I Am Your Slave Now Do What I Say by Anthony Madrid (Canarium Books)

In our era of hyper abbreviations — where compressed bits of language travel continuously among us (the sound bite, the text, the tweet, the ad button) — the compression in Anthony Madrid’s poetry performs in an opposite direction. His poems in I Am Your Slave Now Do What I Say bristle with interpretive problems and expand their implications while resonating with defiance against the enemies of long-term pleasure. The poems thread the needle between the funny and the serious and the ever-new contemporary absurd where whatever is incomprehensible today will outdo itself tomorrow.

Madrid.jpgI Am Your Slave Now Do What I Say is Madrid’s first book, although it hardly reads like a debut. He writes a poetry of cognitive jolts through paradoxes, oxymorons, and enriched ironies, all the while employing some of the ghazal’s restrictions with the sort of imaginative loyalty that Emily Dickinson reserved for the Protestant hymnal. While Madrid’s poem often are faux ghazals, they are indebted to the tradition through stanzas crafted like starched aphorisms, the frequent strategic inclusion of Madrid’s name or that of his mirror-persona (MARDUD), and the form’s ornate tone, escalating grandiose passions and deflating hopes. His stanzas are pods of advice, defensive, gleefully idiosyncratic, and agile enough to escape whatever prescriptions they first call for.

• _INFORMATION PROVIDED_:

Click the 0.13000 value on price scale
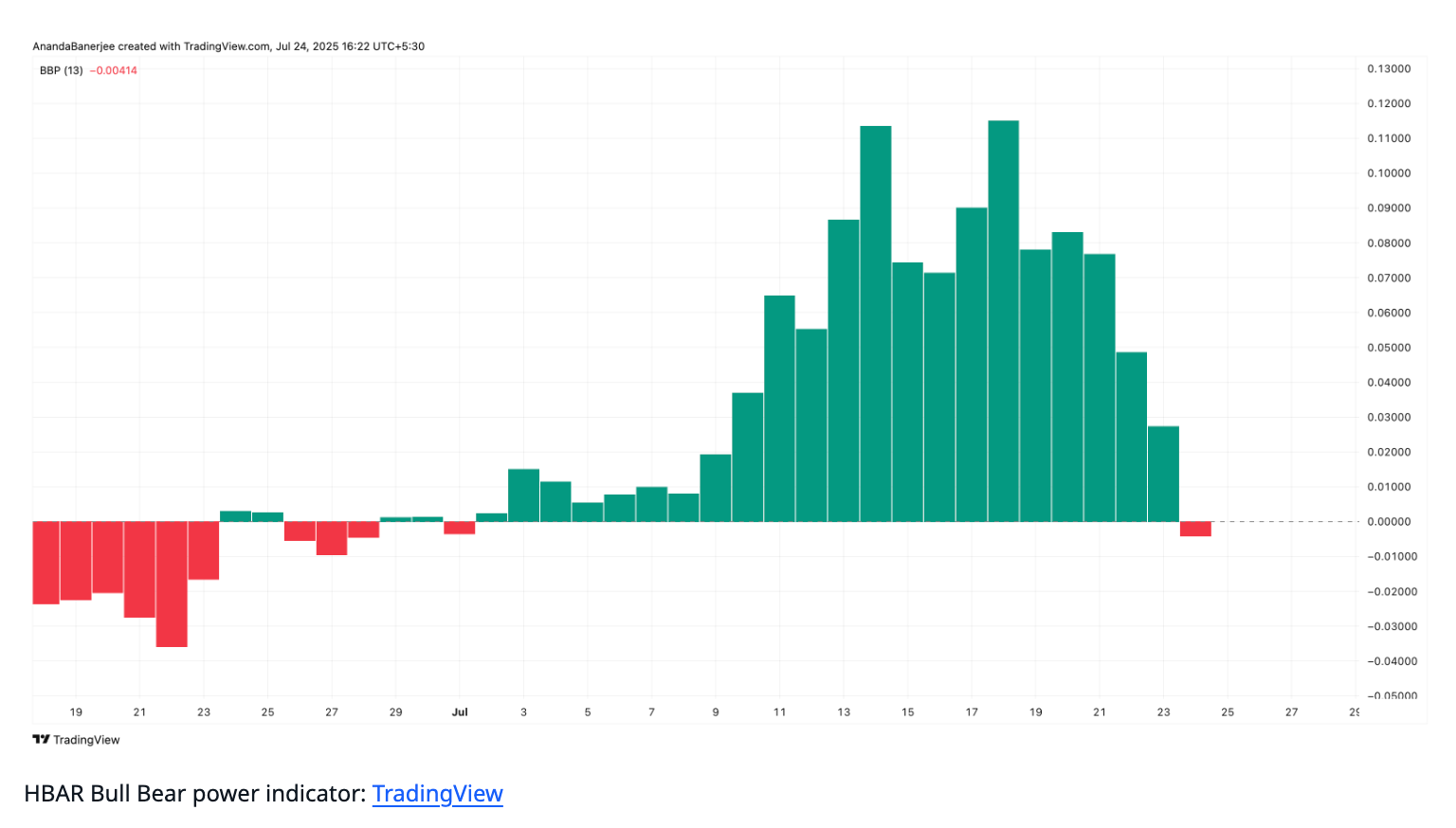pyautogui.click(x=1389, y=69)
==
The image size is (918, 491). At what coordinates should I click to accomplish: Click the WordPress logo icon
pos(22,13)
* * *
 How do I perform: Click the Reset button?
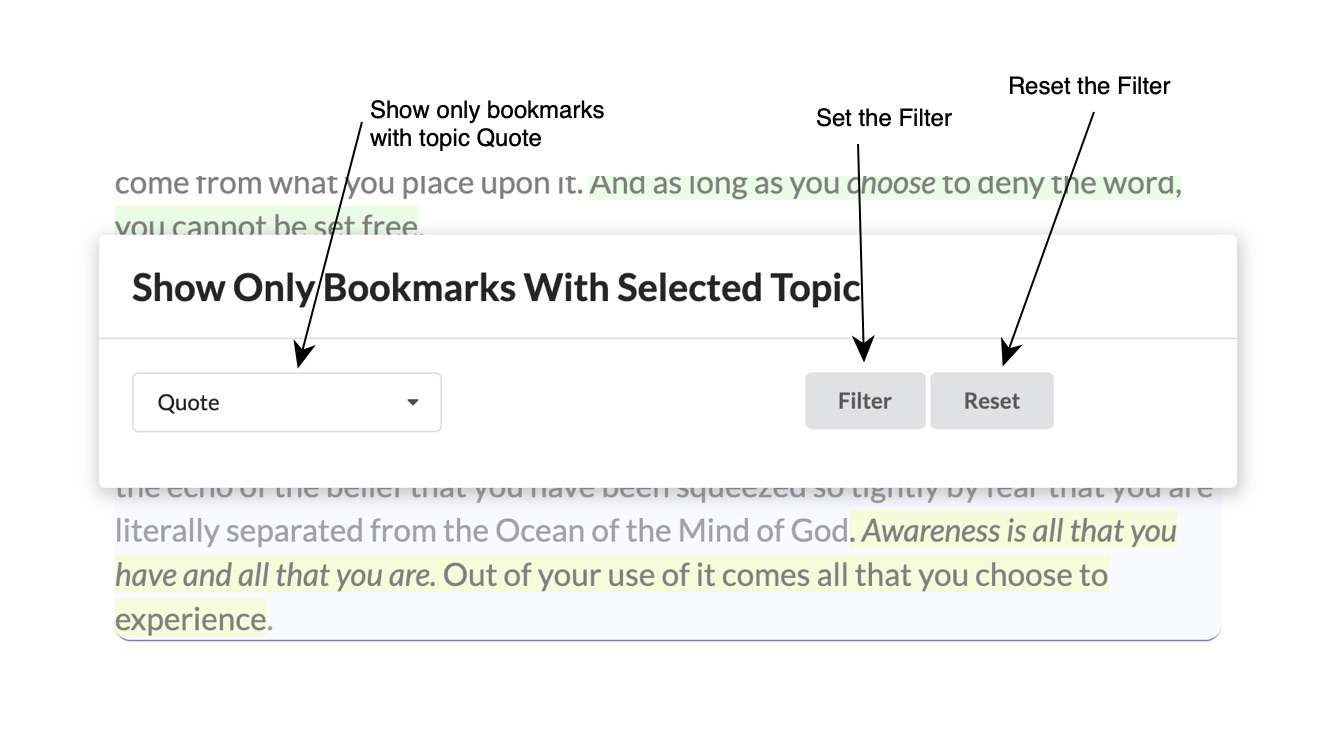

• _WHAT YOU WILL DO_: Continue the review of Anthony Madrid's book from the point where it stops.

• _SOLVED PROBLEM_:
At the 2013 Association of Writers and Writing Programs Conference, those of us on a panel discussing the poetry of James Tate were asked to make links to younger poets who share his characteristics. I spoke briefly about Anthony Madrid. My encounter with his work was marked by the similar sort of exhilaration I experienced upon first reading Tate’s poetry. Here are a few lines that immediately indicate the slyly welcoming and mock self-deflation of Madrid’s work:

“IF I am a total washout as a lover (and I am), / I want to know: Where was my teacher? // If I have no skills, no sense of adventure, if I’m hemmed in by mere convention, / I want to know: Where was my teacher?” His poem “O You Beautiful Young Readers of Poetry” ends with “anyone can see / How much better this poetry would be if it were written by a twenty-five-year-old punk.” For me those lines have instant appeal. But, as I mentioned at the conference, Madrid’s lines that fully converted me are these: “JAM me in hot hell. Make me drive a street-cleaning truck / In the folds of the Devils anus, but don’t make me read all this Irish poetry.” In thrall to Irish poetry as I am, upon reading those lines I felt a wonderfully weird blast of happiness. Here was a voice brimful with life-giving mischief: teasing, cunning, wily, and dexterous. In Wallace Stevens’s terms, Madrid’s poems, alternately manic and serene, almost resist the intelligence successfully, making oracular pronouncements and then watching their own logic burn down into something else entirely.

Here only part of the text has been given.